Missed Prayers this morning according to privilege, which I do enjoy most exceedingly, it comes more pleasantly as it is more rare. After breakfast I did very little until the time for Chapel, merely writing my Journal. I attended and heard Dr. Ware preach an amazingly long and dry sermon, which put me to sleep although I had reasonably refreshed myself last night. The President has gone to the Springs for the recovery of his health which would be in bad order from all the accounts we receive of it in the Prayers.
In the afternoon, I took up Shakespeare’s “All’s well that end’s well” and could not stop until I finished it although I was conscious that by it, I retarded my Journal and every thing else for a season. It was so interesting however that I could not help it. There is much fault in the plot of the play, I think, and generally I should call it by no means one of Shakespeare’s best, yet the humour of the clown is remarkable and Monsieur Parolles is no inaccurate hit at an extremely common character, but nevertheless difficult to draw. I did then intend to have slept away the heat but I recollected Paley was not read which stopped me immediately and I went over it attentively. I was however prevented from studying quite as much as usual by the entrance of Mr. John Howard, who dined here, spent the afternoon at Otis’ and just called in to see me. It is a more difficult thing to get along with this man than with any one I know. He has I know not what about him which debars all conversation on any pleasant subject.
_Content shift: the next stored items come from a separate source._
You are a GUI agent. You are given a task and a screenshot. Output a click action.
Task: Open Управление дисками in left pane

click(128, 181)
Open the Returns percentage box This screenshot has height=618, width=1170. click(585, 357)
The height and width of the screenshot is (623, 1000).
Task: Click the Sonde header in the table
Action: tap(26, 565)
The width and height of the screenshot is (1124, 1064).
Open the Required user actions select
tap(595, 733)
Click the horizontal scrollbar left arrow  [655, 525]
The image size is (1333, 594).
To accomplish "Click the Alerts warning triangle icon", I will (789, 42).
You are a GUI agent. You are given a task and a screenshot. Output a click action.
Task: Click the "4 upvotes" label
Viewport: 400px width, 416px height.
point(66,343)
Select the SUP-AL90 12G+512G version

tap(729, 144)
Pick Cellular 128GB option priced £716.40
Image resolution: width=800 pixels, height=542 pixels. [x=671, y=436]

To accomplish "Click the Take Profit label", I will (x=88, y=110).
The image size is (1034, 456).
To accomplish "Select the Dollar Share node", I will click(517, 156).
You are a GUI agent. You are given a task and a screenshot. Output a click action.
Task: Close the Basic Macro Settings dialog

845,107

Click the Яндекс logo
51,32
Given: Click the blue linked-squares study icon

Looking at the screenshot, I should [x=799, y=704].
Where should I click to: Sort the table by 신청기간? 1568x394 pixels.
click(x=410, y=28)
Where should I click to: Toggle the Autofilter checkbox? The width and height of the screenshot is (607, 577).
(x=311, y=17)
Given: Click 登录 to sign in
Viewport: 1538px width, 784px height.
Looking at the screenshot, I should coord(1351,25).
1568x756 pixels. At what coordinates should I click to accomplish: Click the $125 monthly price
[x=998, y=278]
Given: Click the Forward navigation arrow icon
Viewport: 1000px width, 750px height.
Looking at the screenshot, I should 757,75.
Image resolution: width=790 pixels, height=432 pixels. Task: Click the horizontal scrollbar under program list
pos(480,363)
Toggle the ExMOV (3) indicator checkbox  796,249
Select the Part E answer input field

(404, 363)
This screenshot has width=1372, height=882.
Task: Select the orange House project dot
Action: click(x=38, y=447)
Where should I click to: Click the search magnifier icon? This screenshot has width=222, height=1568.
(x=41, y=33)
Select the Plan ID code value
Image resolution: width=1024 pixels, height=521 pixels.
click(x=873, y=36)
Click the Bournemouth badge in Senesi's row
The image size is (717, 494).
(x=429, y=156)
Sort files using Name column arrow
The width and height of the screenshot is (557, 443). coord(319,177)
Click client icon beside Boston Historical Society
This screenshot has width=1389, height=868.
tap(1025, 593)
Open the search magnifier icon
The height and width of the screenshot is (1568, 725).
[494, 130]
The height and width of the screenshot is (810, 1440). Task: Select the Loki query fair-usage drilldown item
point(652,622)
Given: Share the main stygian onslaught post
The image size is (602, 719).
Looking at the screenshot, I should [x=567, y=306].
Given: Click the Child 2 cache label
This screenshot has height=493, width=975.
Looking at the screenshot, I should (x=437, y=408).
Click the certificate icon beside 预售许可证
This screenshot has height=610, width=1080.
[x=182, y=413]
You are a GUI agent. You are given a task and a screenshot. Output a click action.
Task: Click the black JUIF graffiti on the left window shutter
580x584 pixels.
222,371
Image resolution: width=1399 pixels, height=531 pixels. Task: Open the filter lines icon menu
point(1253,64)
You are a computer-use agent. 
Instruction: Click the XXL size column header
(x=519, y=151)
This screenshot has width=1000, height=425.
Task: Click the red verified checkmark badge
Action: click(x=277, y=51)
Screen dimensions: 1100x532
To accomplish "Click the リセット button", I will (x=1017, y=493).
His stiffness,
his affectation and his vanity have so run away with him that it is out of the question to speak of any thing but self with him and this is too sickening for me to attempt. He has some high feelings too, and in a short reference to the conduct of the Porcellians, I was amused at his vivacity, and force in his reply. Thus we remained until the time for another sermon from Dr. Ware which was dryly and heavily passed, in vain attention to him. The Chapel was amazingly warm however and prevented all comfort or ease even in sleep.
After tea, I took a walk with Richardson and upon returning went with Sheafe to Willard’s for a little refreshment this exceedingly hot night. We met Rundlet there and spent an hour in conversation of some sort or other, principally on the old and, I should suppose the worn out subject of College popularity, and affairs. This company has interested us so much of late that we have talked more about it than we otherwise should have done, at least I should for I had no idea of becoming interested in the matter. We remained here longer than I intended and on my return, I found it was the doleful week in which we had to study our lessons in the Evening, which I accordingly did and read my Bible and retired. X:30.